Egypt

Prosecution accuses Ramses Station collision’s train driver of public property damage, non-intentional killing

Egypt’s public prosecution has accused train driver Alaa Saleh of non-intentionally killing 22 persons, injuring at least 40 persons, causing damages to public property in the train crash and ensuing blaze at Cairo’s Ramses Station on Wednesday.

The prosecution asked the medical forensics team to perfume a drug test on Saleh and ordered police to seize his work clothes and papers. It also summoned the person in charge of the watchtower and several employees working for Ramses Station to hear their testimonies regarding the crash and the mechanism for train movement.

The prosecution also asked the Zenhom morgue to take DNA samples from the victims’ families in order to identify the burnt bodies.

Saleh confessed during the prosecution’s investigations that he left the train without turning it off and quarreled with another train driver, causing his train to move at its high speed until it hit the platform at the end of the line.
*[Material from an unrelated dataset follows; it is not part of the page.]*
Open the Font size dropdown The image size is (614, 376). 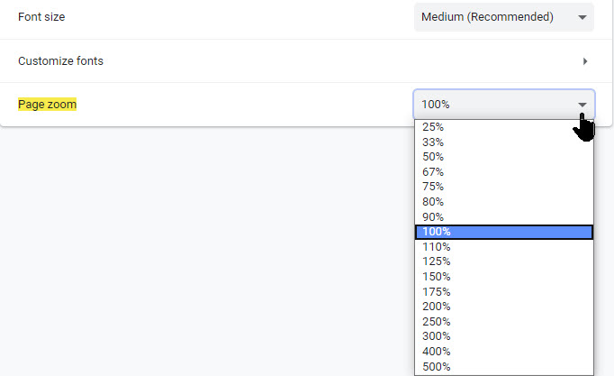pyautogui.click(x=503, y=17)
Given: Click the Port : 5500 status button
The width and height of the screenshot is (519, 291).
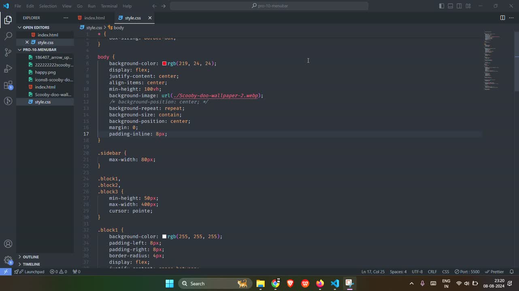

The driver added that he had to turn off the engine before he left the train, which consequently kept the train moving at a high speed, expected to be 60 km/hour.

Security forces in Menoufiya arrested the fugitive driver of the train on Thursday.

A security source said that Saleh was arrested at an apartment owned by one of his relatives in the city of Shebin al-Kom in Menoufiya.

The driver resides in the city of Tanta, Gharbiya, but his hometown is in Menoufiya where he was arrested, said the source.